====== Excerpted records

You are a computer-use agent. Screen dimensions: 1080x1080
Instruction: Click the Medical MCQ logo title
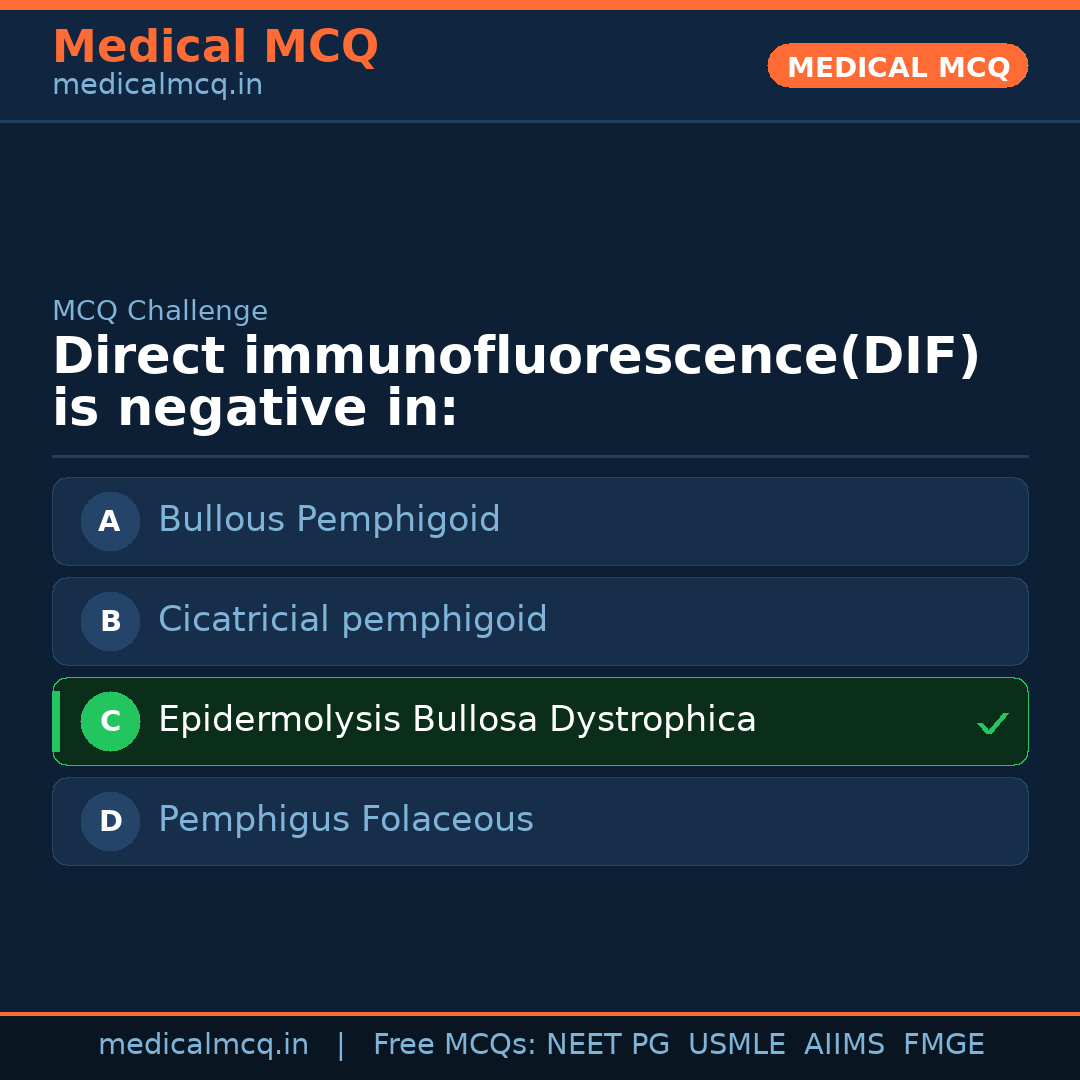coord(215,47)
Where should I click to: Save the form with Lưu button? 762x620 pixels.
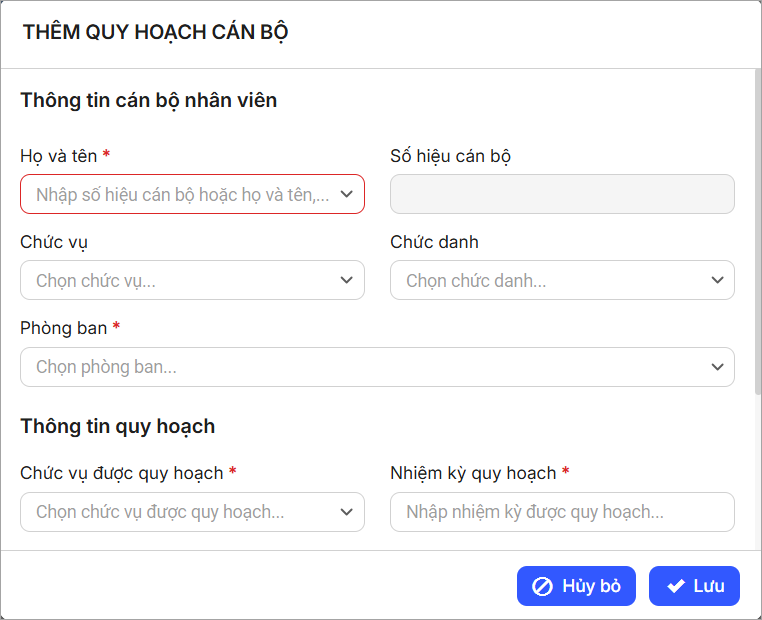[x=694, y=586]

============

Without including any images, output the data exactly as given.

### Result of the exercise
You are a computer-use agent. Screen dimensions: 1080x1080
Instruction: Click the Medical MCQ logo title
coord(215,47)
Where should I click to: Save the form with Lưu button? 762x620 pixels.
[x=694, y=586]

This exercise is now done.